Le chaperon rouge, étymologie

Revenons encore une fois au conte du Petit Chaperon rouge.

Mais avant d’aller plus loin, il conviendrait de s’interroger sur le sens de ce « chaperon ». Ce terme désigne une coiffure à bourrelet terminée par une queue que portaient les hommes et les femmes du Moyen Âge. Selon Furetière, cette coiffure serait restée en usage pour les hommes jusque sous le règne de Charles VII. Pour les femmes, le chaperon était plutôt « une bande de velours qu’elles portaient sur leur bonnet ; et c’était marque de bourgeoisie ». Le terme a désigné également un grand voile dont les veuves se couvraient la tête et le «bourrelet à pendant d'étoffe, garni d'hermine, fixé sur l'épaule gauche de la robe des magistrats, docteurs, professeurs ».

L’idée de base est donc bien celle d’une étoffe qui recouvre. Chaperon est en fait un diminutif de chape.
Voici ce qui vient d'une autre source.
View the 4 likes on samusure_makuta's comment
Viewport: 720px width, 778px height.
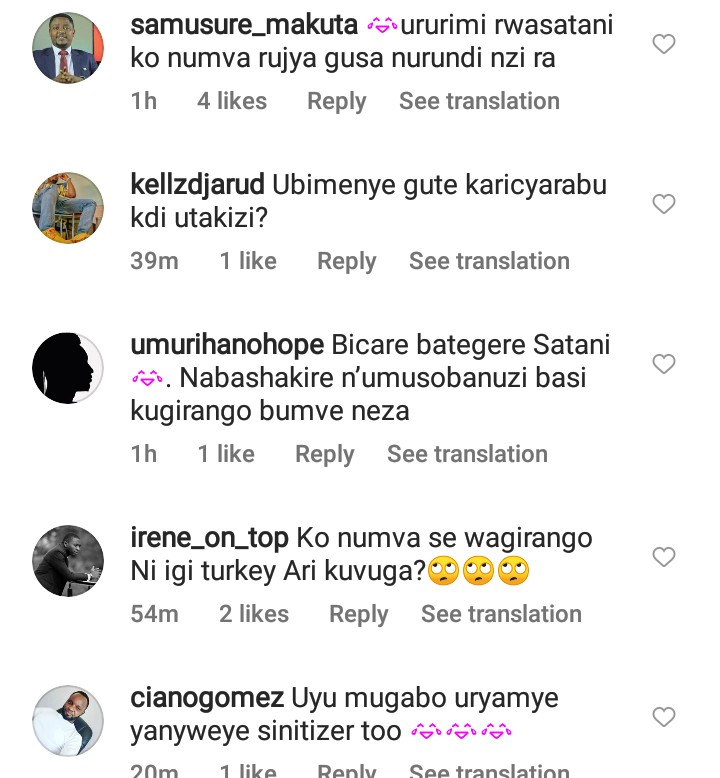click(232, 101)
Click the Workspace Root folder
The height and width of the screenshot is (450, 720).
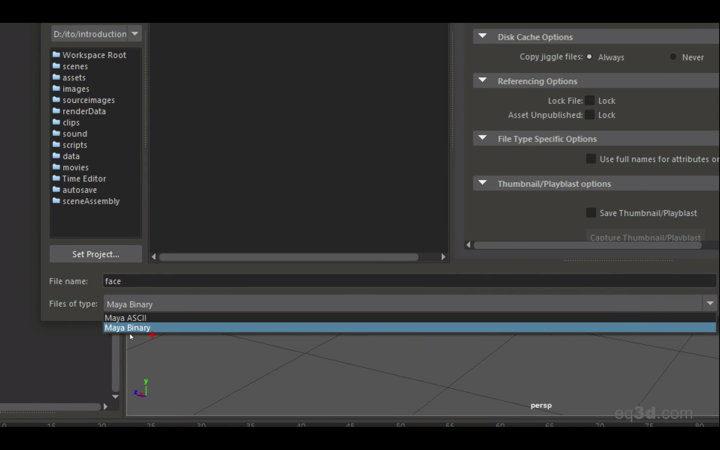[94, 55]
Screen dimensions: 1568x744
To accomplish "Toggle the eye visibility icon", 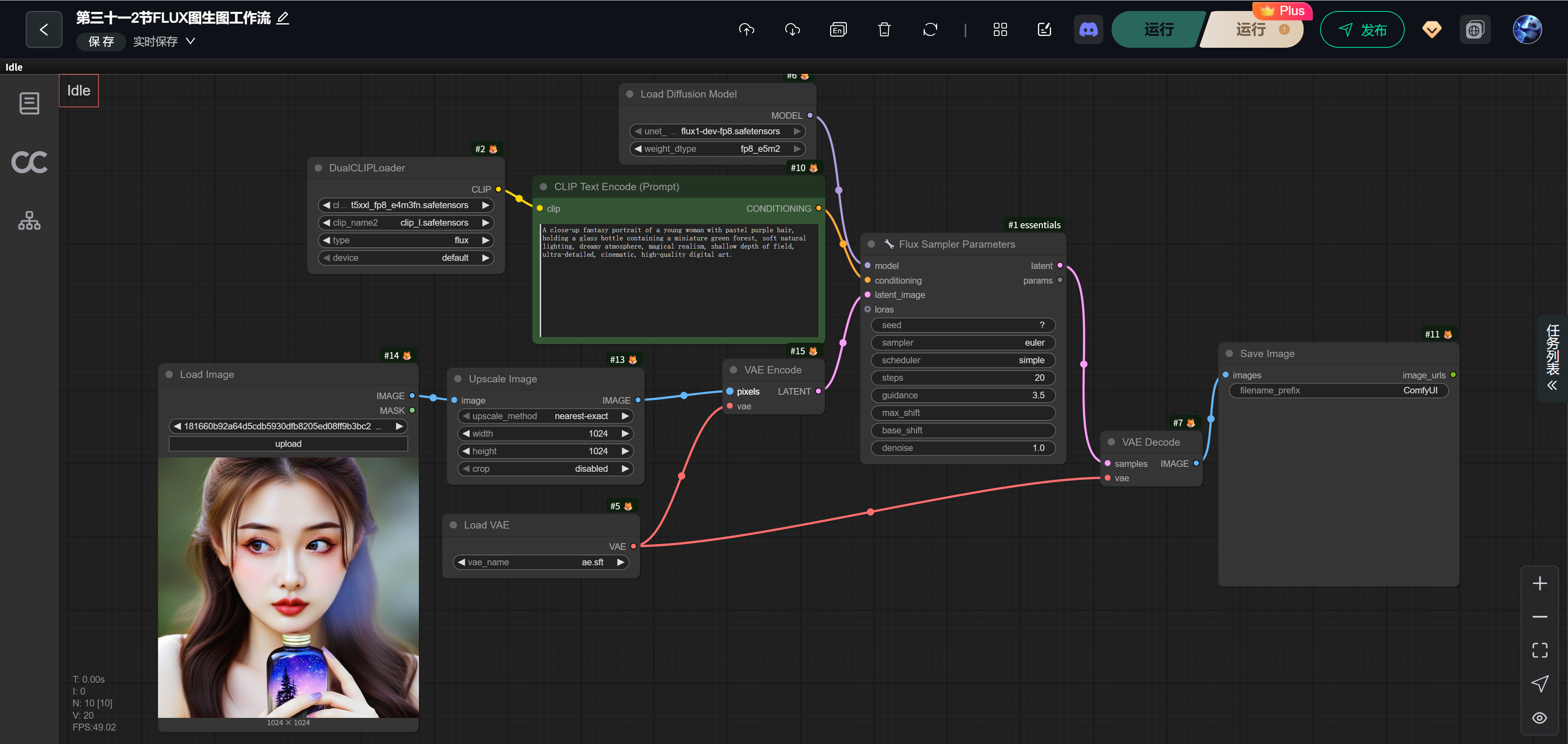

Le Robert historique nous apprend que « cape », puis « chape » est issu du bas latin « cappa », désignant un capuchon et manteau à capuchon. Notre mot « cape » actuel est de formation savante.

La « chape de plomb » était le nom d’un ancien instrument de torture qui est passé dans l’usage avec une valeur figurée. Sinon, le terme a pris une valeur technique en maçonnerie : la chape qui recouvre un mur.

Le chaperon, quant à lui, est comme je l’ai dit un diminutif de chape et désignait donc une coiffure à bourrelet terminée par une queue. Dans le conte de Perrault, c’est par métonymie que le terme a désigné la petite fille qui portait le chaperon. A mon avis la couleur rouge choisie n’est pas innocente puisqu’elle préfigure le carnage perpétré par le loup. Si on veut bien accepter la théorie qui veut voir dans le conte l’éveil d’une jeune fille à la sexualité (cf. aussi l’expression « voir le loup », « avoir déjà vu le loup ») cette couleur rouge pourrait faire référence aux premières règles de la puberté. Quant à voir une autre allusion sexuelle dans la queue du bonnet, il y a un pas que je ne franchirai pas.

Revenons plutôt à l’histoire de la langue.

Par extension et au figuré, le chaperon a fini par désigner « une personne respectable, généralement d'un certain âge à qui l'on confiait naguère (parfois encore aujourd'hui) pour des raisons de convenance et notamment pour les sorties, la surveillance d'une jeune fille ou d'une jeune femme. » (Dictionnaire de l’Académie, 1932).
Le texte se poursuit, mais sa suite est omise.